Site icon Occasional Digest

Difficult to trust the resource nationalism of Niger’s military government | Opinions

Occasional Digest - a story for you

Last month, France’s majority state-owned nuclear conglomerate Orano revealed that the military government of Niger has assumed “operational control” of its Nigerien uranium mining subsidiary, Somair. In a statement dated December 4, it claimed decisions made in board meetings at Somair – in which the state of Niger has a 36.6 percent stake – were “no longer being applied”. Critically, it said the Nigerien authorities were refusing to suspend production at the mine, while also not allowing the export of the produce, allegedly “placing a heavy burden on the employees and local communities”.

Orano says it first began to encounter difficulties in running Somair in July 2023, soon after a group of high-ranking army officers, led by General Abdourahamane Tchiani, ousted Nigerien President Mohamed Bazoum.

As a response to the coup, regional bloc ECOWAS suspended Niger’s membership and imposed sanctions on the country.

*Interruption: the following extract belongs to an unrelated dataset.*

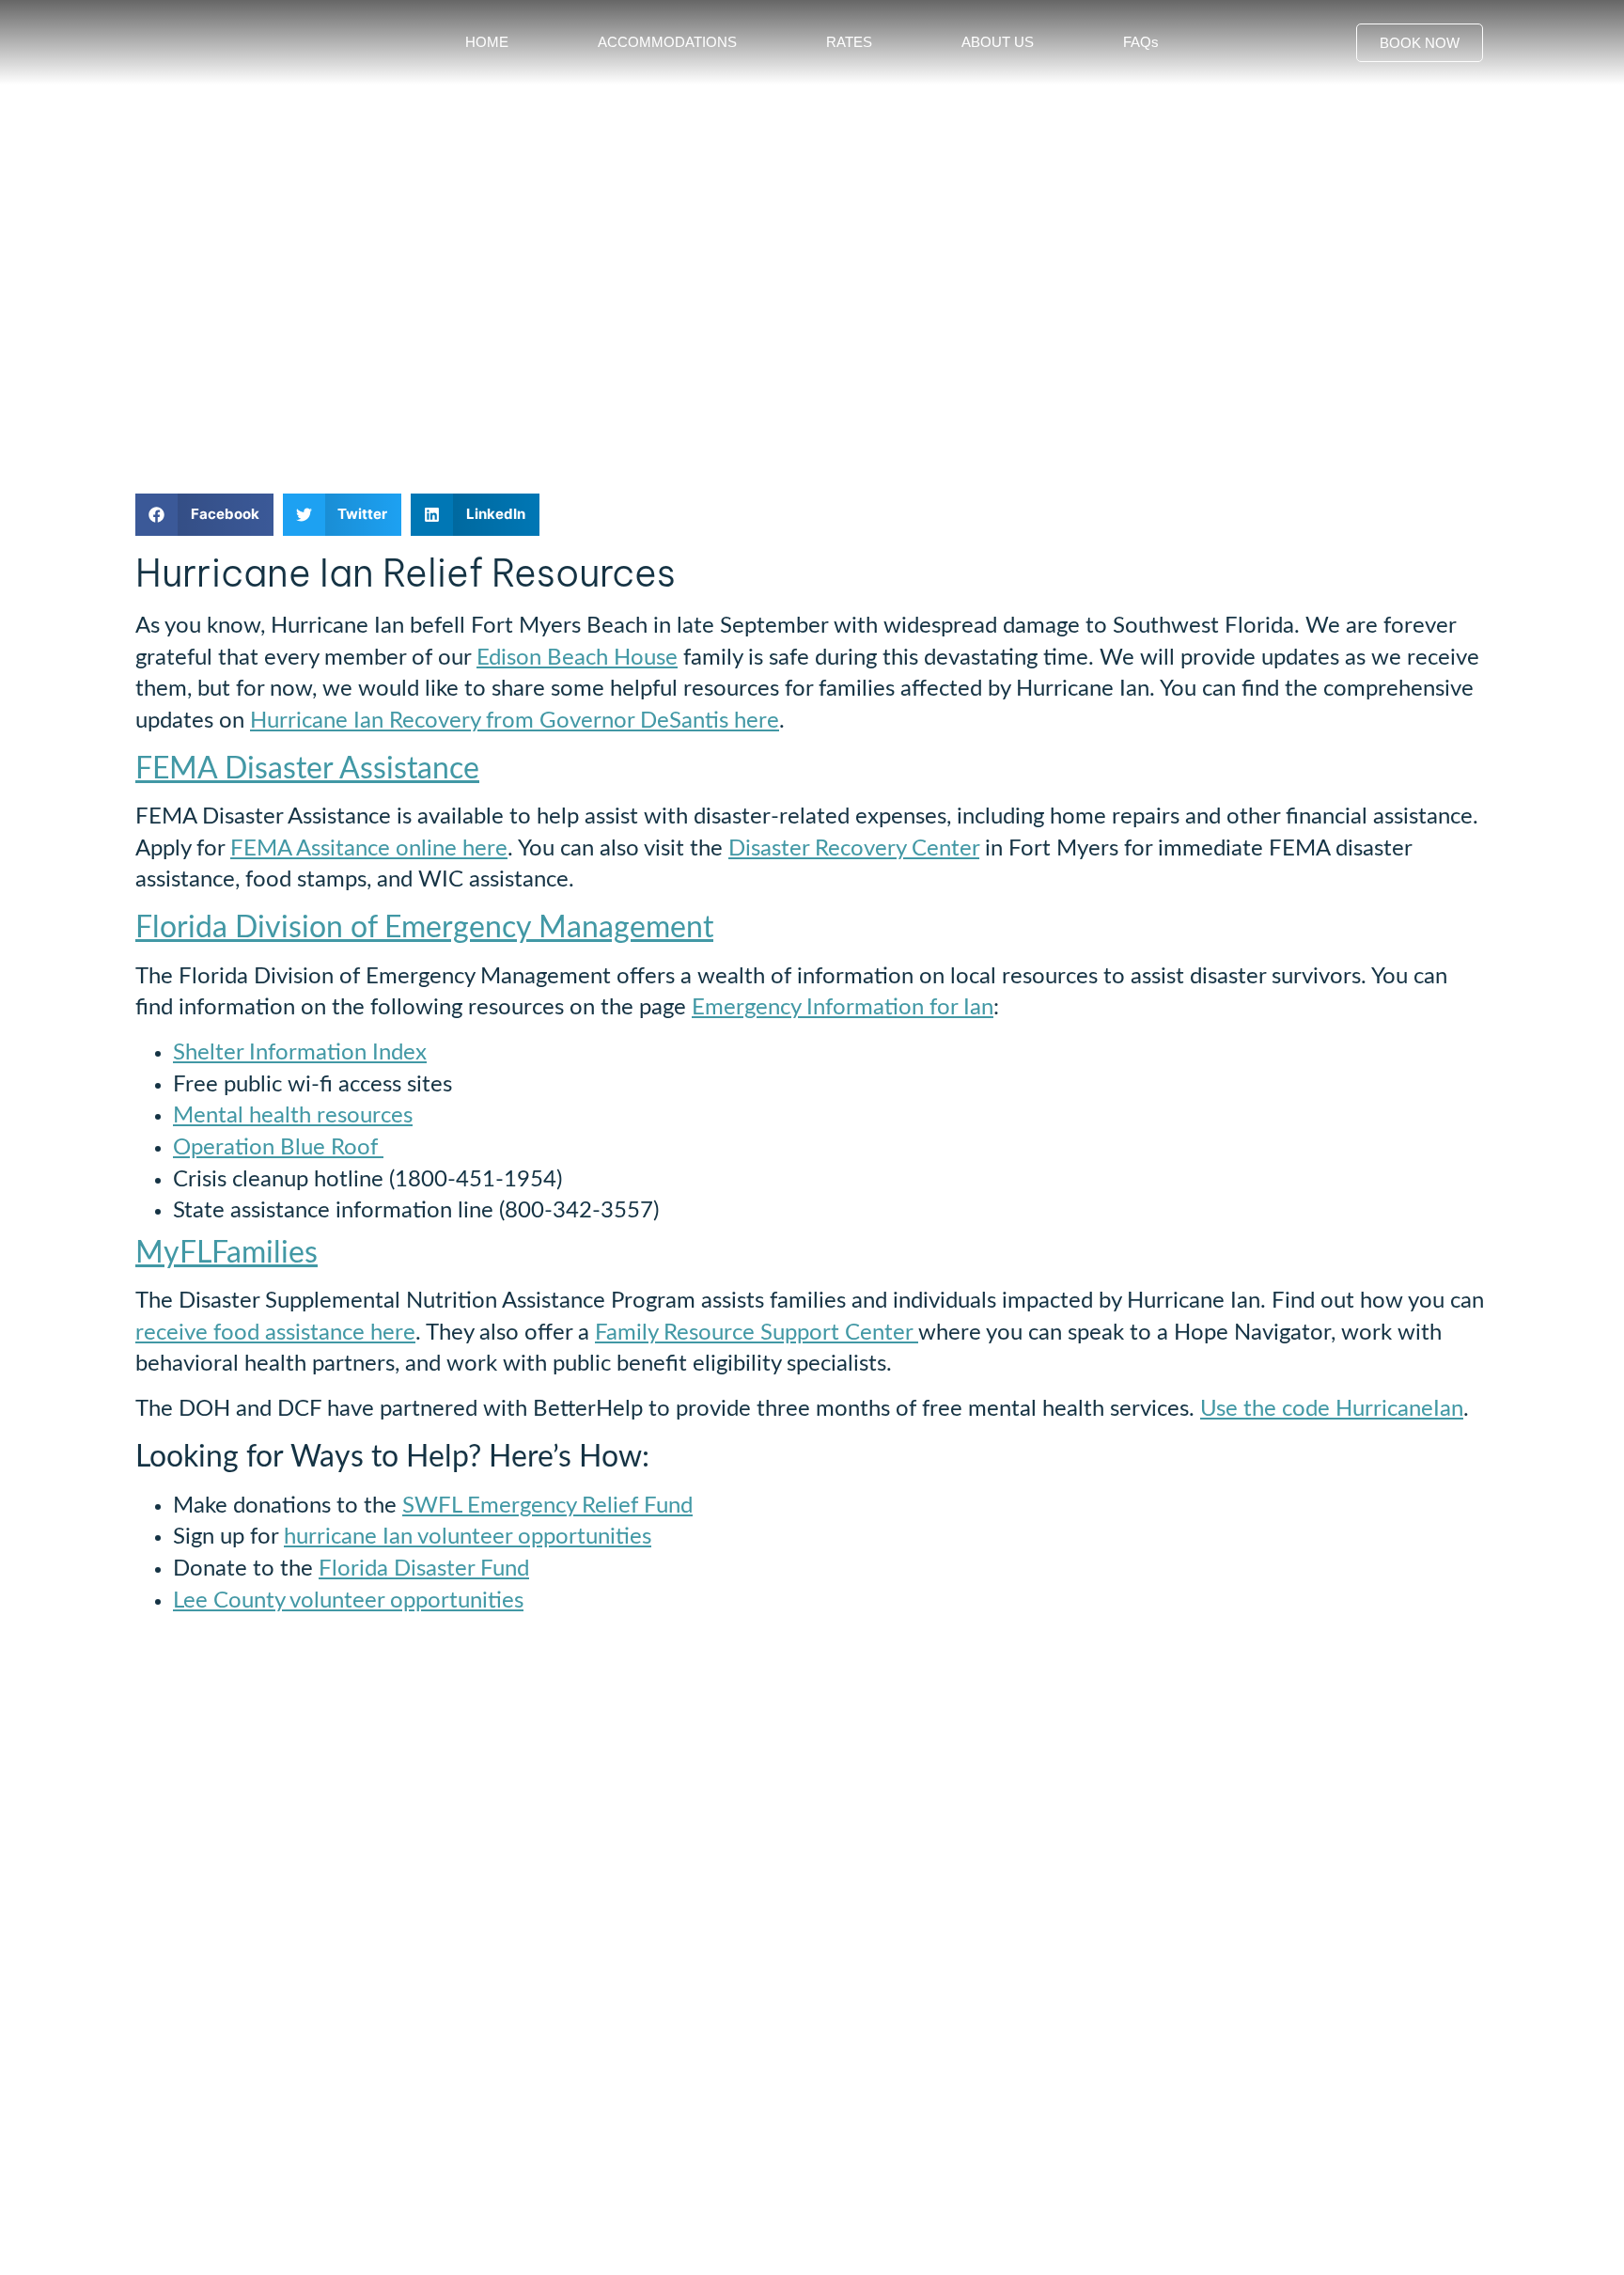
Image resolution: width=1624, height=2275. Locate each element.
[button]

These included trade sanctions that brought all exports via Benin, including Somair’s uranium exports, to a halt.

ECOWAS lifted these trade restrictions in February 2024, but Nigerien authorities decided to keep its border with Benin closed. They have also refused to recommence Somair’s uranium exports through an alternative route, and effectively ended the Orano subsidiary’s chances of commercial survival.

The military government dealt a further blow to Orano’s interests in Niger in June by revoking the permit its other subsidiary, Imouraren SA, held for mining the Imouraren uranium deposit – which is believed to be one of the world’s largest – on the grounds that the French company’s plans for development did not meet expectations.

The Nigerien junta’s apparent hostility towards the French nuclear giant is not without reason.

Since first assuming power, Niger’s military rulers have been voicing their discontent with the process by which foreign companies are able to secure lucrative mining licences, saying the land-locked African nation’s  27 million citizens ought to derive greater profit from its rich uranium deposits.

Their argument has merit.

Despite all its natural resources, Niger stands as one of the world’s poorest countries, with almost half of its population living in extreme poverty and some 13.1 percent facing severe food insecurity. Despite helping keep the lights on in Europe with the uranium found on their land, only one in seven Nigeriens has access to modern electricity services. The West African country has ranked 189th out of 193 countries on the United Nations Development Programme’s (UNDP) Human Development Index for 2023-24.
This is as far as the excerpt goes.